- **To be done**
Count the lines in the records below that contain the string "Given", matching case exactly, and give only the number.

- **Records for this exercise**
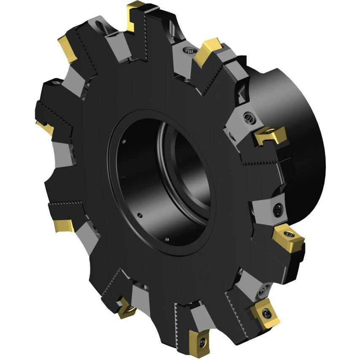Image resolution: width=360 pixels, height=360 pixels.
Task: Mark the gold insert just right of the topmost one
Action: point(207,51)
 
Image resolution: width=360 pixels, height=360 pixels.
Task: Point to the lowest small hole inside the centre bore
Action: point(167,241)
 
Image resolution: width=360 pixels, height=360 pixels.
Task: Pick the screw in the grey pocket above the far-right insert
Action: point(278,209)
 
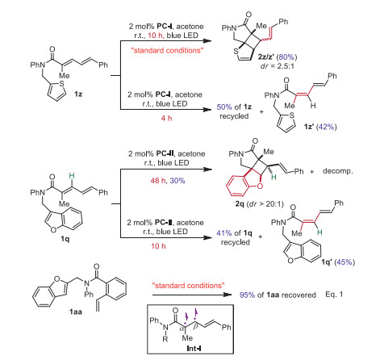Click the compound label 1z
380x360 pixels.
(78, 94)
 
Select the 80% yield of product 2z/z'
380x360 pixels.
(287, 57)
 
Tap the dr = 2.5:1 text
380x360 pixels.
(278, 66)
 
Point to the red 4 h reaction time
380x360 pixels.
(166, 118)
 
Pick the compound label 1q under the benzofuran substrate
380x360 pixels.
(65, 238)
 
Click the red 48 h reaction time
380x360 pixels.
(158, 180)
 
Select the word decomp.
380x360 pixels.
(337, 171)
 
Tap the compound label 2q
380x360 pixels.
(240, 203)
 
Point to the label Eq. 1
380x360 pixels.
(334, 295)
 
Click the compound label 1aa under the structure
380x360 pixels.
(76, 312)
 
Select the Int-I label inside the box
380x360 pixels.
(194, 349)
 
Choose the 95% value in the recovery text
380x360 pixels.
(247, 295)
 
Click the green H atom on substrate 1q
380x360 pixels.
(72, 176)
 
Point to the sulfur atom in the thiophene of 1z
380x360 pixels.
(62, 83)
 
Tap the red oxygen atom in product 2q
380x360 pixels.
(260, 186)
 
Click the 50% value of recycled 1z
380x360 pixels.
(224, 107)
--
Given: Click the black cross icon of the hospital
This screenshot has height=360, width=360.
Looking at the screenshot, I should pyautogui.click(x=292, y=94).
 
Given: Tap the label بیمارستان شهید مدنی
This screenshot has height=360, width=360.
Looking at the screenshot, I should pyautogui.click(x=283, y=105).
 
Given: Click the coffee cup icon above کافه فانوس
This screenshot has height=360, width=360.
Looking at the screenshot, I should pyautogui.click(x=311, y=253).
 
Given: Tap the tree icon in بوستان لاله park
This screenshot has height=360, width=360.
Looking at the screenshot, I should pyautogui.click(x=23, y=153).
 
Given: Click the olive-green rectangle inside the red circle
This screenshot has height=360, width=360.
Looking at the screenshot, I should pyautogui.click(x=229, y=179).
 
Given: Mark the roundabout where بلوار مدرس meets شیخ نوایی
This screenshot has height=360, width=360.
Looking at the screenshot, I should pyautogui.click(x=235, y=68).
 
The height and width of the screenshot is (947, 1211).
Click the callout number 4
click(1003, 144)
* * *
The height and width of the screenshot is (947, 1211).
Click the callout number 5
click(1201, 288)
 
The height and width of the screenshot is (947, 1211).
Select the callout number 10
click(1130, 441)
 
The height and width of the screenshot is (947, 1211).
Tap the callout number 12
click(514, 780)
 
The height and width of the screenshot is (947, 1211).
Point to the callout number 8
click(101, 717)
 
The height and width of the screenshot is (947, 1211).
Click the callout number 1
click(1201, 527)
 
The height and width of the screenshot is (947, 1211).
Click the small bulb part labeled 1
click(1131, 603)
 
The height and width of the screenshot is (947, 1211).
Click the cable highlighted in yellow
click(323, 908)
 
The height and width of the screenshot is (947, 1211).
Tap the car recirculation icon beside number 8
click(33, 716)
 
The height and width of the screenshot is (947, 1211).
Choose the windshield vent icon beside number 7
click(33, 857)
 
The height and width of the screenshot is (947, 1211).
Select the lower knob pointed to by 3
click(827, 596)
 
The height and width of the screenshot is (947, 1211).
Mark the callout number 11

- **Written solution**
6